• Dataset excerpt
+++

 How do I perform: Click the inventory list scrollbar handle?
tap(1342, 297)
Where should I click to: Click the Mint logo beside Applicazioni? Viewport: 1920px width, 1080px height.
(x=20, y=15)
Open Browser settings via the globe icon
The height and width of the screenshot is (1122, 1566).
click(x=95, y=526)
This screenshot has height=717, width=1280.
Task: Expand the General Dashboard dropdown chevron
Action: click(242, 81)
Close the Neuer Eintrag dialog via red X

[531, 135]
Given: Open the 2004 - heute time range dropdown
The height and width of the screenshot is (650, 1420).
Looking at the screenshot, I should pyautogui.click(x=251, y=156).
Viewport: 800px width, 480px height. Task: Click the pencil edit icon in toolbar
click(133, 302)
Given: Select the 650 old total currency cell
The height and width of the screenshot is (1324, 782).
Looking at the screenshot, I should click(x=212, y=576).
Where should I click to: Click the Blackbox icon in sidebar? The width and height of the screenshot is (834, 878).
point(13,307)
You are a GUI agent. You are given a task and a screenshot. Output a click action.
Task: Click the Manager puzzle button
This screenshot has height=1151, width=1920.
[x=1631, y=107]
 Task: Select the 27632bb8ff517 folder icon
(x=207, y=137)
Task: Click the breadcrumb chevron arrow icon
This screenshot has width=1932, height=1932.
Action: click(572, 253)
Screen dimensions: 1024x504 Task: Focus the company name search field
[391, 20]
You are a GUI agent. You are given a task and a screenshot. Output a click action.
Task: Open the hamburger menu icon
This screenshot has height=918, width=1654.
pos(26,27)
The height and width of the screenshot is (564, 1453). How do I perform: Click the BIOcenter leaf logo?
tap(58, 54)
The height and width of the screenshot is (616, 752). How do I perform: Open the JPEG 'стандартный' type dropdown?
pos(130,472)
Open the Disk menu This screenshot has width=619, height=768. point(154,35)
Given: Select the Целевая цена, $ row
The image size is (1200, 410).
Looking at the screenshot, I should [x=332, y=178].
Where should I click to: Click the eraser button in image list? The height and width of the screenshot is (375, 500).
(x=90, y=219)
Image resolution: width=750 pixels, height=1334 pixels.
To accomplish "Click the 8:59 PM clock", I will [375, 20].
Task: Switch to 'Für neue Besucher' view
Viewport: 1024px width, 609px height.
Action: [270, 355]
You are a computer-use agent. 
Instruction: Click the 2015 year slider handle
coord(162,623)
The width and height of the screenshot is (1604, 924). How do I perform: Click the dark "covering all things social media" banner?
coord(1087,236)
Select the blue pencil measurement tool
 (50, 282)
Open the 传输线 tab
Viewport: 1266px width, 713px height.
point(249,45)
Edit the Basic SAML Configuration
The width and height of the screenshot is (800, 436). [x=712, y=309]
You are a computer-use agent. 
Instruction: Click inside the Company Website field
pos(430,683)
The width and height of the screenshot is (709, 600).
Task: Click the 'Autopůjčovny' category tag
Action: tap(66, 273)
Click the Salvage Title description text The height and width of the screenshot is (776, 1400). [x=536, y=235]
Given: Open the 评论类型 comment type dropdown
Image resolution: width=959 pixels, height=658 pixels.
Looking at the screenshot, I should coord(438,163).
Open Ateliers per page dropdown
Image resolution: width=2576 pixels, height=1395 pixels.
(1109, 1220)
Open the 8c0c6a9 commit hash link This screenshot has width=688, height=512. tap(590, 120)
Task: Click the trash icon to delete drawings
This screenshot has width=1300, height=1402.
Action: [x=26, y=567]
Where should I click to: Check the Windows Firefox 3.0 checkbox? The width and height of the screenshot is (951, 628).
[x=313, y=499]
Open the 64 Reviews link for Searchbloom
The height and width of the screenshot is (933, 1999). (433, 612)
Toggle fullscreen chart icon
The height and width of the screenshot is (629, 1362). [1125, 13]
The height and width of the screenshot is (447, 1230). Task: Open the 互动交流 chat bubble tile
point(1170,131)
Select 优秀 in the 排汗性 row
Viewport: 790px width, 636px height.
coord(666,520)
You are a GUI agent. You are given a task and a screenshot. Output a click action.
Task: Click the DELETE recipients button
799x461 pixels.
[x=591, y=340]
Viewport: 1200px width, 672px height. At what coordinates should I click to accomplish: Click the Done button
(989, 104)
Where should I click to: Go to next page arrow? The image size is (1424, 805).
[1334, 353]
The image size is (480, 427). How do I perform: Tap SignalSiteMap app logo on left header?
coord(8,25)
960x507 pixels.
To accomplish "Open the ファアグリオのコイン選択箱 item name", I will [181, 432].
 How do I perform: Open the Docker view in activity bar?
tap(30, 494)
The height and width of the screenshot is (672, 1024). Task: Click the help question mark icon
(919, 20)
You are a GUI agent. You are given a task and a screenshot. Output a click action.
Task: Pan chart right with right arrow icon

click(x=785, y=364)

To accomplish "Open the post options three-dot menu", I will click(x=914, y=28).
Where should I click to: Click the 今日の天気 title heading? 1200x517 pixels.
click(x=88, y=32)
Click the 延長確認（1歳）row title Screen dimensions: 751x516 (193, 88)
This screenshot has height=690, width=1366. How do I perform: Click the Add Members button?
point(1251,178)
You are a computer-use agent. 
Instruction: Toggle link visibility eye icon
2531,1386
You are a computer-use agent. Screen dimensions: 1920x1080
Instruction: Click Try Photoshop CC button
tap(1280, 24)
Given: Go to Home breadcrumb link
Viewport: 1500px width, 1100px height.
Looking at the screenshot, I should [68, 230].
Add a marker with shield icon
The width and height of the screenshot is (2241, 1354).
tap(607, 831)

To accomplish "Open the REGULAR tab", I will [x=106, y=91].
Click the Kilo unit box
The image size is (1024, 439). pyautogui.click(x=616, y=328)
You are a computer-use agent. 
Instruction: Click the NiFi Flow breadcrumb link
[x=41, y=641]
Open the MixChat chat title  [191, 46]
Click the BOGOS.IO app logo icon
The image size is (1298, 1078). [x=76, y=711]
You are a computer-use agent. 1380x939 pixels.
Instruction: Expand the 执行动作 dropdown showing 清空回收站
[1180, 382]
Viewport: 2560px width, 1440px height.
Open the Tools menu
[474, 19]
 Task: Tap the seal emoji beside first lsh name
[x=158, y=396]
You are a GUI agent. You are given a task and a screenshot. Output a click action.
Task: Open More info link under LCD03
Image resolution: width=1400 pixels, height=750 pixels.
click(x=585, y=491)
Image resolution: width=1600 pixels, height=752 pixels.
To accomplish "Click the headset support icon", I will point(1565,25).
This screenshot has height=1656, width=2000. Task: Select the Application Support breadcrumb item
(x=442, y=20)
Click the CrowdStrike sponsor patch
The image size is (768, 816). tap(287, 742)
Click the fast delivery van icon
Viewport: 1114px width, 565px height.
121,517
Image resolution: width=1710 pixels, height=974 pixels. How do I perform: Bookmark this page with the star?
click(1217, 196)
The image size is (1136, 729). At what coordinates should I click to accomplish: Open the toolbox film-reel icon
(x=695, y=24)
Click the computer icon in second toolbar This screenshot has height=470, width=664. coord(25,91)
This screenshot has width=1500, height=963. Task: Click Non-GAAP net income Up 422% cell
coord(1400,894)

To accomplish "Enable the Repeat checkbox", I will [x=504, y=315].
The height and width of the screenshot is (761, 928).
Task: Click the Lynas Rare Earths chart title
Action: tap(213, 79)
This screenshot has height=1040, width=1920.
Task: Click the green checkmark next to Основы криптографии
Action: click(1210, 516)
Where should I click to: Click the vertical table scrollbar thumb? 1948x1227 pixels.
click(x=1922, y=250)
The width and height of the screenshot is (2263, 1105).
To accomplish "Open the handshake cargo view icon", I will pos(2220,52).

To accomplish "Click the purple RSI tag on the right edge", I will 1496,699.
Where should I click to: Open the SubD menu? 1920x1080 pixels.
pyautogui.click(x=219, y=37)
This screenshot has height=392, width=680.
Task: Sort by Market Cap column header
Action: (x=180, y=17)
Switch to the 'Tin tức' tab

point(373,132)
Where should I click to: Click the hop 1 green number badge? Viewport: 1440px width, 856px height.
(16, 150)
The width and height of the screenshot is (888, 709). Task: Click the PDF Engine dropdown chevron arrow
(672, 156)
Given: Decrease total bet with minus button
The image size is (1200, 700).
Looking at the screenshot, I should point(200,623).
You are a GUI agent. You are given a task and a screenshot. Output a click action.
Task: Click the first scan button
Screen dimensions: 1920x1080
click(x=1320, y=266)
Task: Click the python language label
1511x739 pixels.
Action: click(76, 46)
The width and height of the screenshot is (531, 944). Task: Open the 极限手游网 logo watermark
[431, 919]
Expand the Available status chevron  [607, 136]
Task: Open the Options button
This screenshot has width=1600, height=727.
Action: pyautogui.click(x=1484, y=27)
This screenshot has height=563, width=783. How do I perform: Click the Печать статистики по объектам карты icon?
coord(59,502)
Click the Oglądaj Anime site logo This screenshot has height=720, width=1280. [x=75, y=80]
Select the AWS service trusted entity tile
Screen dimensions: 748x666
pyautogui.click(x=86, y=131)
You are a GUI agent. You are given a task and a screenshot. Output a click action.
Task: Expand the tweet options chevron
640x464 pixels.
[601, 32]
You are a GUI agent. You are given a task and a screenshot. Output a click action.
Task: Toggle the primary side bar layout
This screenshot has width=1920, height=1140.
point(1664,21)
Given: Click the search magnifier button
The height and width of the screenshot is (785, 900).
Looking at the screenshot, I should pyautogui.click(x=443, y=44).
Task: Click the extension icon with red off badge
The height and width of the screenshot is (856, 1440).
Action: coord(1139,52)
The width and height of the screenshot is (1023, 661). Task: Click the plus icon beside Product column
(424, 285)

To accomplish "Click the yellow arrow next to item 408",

+++

• THE REQUEST
Reproduce everything from the line containing "Where should I click to: Go" down to the line containing "[x=158, y=396]", renaming "Instruction" to "Command" wherever it occurs and leaving all else unchanged. Give only those lines.

• WRITTEN RESPONSE
Where should I click to: Go to next page arrow? The image size is (1424, 805).
[1334, 353]
The image size is (480, 427). How do I perform: Tap SignalSiteMap app logo on left header?
coord(8,25)
960x507 pixels.
To accomplish "Open the ファアグリオのコイン選択箱 item name", I will [181, 432].
 How do I perform: Open the Docker view in activity bar?
tap(30, 494)
The height and width of the screenshot is (672, 1024). Task: Click the help question mark icon
(919, 20)
You are a GUI agent. You are given a task and a screenshot. Output a click action.
Task: Pan chart right with right arrow icon

click(x=785, y=364)

To accomplish "Open the post options three-dot menu", I will click(x=914, y=28).
Where should I click to: Click the 今日の天気 title heading? 1200x517 pixels.
click(x=88, y=32)
Click the 延長確認（1歳）row title Screen dimensions: 751x516 (193, 88)
This screenshot has height=690, width=1366. How do I perform: Click the Add Members button?
point(1251,178)
You are a computer-use agent. 
Command: Toggle link visibility eye icon
2531,1386
You are a computer-use agent. Screen dimensions: 1920x1080
Command: Click Try Photoshop CC button
tap(1280, 24)
Given: Go to Home breadcrumb link
Viewport: 1500px width, 1100px height.
Looking at the screenshot, I should [68, 230].
Add a marker with shield icon
The width and height of the screenshot is (2241, 1354).
tap(607, 831)

To accomplish "Open the REGULAR tab", I will [x=106, y=91].
Click the Kilo unit box
The image size is (1024, 439). pyautogui.click(x=616, y=328)
You are a computer-use agent. 
Command: Click the NiFi Flow breadcrumb link
[x=41, y=641]
Open the MixChat chat title  [191, 46]
Click the BOGOS.IO app logo icon
The image size is (1298, 1078). [x=76, y=711]
You are a computer-use agent. 1380x939 pixels.
Command: Expand the 执行动作 dropdown showing 清空回收站
[1180, 382]
Viewport: 2560px width, 1440px height.
Open the Tools menu
[474, 19]
 Task: Tap the seal emoji beside first lsh name
[x=158, y=396]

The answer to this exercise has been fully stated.